**Instructions for the task**
Reproduce only the stretch of data from the line containing "The width and height of the screenshot is (1326, 995)." through the line containing "point(48,116)", substituting "side panel" for "sidebar" and leaving all else unchanged.

**Available data**

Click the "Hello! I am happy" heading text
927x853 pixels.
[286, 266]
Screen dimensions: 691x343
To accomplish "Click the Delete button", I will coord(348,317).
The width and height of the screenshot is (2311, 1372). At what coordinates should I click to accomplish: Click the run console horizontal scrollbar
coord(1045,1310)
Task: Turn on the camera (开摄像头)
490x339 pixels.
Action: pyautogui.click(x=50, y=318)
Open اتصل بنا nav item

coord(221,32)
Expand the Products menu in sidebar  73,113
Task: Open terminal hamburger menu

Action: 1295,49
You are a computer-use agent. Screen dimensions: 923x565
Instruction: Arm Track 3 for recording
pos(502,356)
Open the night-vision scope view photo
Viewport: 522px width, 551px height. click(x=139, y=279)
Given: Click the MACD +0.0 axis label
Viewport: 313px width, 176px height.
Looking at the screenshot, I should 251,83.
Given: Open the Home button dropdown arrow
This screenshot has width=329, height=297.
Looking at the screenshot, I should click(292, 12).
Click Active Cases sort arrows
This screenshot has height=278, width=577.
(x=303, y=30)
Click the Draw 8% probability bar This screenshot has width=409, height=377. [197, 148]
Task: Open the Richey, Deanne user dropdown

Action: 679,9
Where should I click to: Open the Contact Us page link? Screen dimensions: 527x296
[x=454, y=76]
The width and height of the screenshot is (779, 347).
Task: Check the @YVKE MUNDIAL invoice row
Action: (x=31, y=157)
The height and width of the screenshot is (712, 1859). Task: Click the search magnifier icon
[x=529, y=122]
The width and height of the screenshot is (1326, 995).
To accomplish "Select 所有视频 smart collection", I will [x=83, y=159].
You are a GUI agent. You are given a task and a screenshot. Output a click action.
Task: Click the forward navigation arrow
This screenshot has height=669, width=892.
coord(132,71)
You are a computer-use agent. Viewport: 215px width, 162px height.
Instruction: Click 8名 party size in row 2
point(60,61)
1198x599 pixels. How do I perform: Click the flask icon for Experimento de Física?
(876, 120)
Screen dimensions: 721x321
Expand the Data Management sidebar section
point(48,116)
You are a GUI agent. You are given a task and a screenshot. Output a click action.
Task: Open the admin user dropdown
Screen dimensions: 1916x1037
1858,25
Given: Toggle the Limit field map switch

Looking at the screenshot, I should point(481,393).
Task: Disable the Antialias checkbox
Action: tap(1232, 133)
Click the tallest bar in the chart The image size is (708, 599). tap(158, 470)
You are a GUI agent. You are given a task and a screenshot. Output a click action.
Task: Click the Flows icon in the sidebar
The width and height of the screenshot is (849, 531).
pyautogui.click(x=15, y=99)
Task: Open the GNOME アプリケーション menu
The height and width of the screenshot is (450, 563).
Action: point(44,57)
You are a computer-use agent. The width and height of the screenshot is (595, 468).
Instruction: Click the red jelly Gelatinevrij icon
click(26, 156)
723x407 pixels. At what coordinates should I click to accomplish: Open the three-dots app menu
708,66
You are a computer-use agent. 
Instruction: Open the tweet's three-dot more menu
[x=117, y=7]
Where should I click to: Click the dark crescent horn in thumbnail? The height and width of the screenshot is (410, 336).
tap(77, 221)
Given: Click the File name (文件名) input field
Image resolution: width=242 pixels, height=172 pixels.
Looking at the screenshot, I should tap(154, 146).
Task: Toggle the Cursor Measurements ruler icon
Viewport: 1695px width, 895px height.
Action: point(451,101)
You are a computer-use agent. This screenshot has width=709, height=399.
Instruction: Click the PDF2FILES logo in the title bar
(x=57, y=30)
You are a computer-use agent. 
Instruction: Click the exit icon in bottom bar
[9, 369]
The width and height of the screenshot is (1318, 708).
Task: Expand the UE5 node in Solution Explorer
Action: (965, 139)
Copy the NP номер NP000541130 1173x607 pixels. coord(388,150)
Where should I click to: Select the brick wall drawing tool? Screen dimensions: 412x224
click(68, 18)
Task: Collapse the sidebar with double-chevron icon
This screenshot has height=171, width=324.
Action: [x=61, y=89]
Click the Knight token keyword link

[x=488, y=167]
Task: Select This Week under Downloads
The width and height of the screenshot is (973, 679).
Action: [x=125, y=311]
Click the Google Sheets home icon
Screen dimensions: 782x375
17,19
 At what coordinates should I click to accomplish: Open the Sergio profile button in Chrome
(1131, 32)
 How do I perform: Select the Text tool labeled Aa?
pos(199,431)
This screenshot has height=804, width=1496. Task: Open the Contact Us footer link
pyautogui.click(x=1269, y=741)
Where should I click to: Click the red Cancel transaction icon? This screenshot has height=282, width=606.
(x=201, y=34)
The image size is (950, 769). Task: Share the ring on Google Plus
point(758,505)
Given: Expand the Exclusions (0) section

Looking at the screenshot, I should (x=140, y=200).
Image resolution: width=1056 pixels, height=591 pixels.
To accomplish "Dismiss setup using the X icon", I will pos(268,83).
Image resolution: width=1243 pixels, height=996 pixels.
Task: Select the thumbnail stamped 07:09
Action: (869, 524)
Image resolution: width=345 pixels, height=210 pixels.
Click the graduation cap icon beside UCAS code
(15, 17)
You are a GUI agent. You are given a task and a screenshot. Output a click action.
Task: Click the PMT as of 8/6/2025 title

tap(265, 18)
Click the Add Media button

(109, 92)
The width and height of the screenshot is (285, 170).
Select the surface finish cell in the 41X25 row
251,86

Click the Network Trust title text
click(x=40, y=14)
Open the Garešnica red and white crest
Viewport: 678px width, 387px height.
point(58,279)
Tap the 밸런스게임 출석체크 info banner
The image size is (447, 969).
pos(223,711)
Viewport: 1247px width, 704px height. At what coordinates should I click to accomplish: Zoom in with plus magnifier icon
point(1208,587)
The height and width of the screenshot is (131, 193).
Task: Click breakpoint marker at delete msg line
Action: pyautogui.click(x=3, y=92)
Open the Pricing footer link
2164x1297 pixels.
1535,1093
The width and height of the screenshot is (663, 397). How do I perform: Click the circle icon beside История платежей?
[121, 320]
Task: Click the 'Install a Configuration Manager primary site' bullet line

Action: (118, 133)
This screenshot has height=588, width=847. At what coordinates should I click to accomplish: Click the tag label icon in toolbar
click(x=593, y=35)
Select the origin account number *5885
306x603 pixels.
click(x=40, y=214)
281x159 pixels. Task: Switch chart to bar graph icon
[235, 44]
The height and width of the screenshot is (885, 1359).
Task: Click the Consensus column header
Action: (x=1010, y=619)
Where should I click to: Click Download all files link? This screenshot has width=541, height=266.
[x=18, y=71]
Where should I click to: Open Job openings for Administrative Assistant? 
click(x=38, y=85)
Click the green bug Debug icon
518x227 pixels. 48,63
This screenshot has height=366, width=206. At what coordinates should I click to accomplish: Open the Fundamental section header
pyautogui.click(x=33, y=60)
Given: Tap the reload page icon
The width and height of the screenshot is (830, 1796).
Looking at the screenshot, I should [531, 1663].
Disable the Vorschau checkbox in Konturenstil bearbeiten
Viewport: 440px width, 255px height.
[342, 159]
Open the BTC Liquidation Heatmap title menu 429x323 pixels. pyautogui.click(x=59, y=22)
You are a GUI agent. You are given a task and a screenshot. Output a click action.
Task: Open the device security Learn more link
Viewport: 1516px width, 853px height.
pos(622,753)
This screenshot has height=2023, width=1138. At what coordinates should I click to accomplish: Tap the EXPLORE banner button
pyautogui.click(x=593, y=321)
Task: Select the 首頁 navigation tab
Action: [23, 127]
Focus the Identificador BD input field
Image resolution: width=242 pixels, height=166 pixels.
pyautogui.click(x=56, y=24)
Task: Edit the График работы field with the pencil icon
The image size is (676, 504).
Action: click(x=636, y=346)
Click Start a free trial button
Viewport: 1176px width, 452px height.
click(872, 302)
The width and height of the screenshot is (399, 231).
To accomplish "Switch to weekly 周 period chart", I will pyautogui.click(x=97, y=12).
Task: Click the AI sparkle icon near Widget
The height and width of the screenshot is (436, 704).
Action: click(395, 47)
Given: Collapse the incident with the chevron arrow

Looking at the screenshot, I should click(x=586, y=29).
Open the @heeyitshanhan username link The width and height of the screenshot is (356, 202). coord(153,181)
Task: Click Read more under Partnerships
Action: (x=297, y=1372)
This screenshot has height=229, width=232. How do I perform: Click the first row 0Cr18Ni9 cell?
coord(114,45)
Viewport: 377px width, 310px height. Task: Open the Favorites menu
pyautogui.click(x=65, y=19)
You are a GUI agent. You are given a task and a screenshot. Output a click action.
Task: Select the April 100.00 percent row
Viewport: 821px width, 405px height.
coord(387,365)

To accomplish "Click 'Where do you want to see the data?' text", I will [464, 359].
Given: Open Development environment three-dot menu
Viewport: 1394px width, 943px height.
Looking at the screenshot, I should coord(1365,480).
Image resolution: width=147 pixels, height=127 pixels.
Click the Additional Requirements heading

**Exercise output**
The width and height of the screenshot is (1326, 995).
To accomplish "Select 所有视频 smart collection", I will [x=83, y=159].
You are a GUI agent. You are given a task and a screenshot. Output a click action.
Task: Click the forward navigation arrow
This screenshot has height=669, width=892.
coord(132,71)
You are a computer-use agent. Viewport: 215px width, 162px height.
Instruction: Click 8名 party size in row 2
point(60,61)
1198x599 pixels. How do I perform: Click the flask icon for Experimento de Física?
(876, 120)
Screen dimensions: 721x321
Expand the Data Management side panel section
point(48,116)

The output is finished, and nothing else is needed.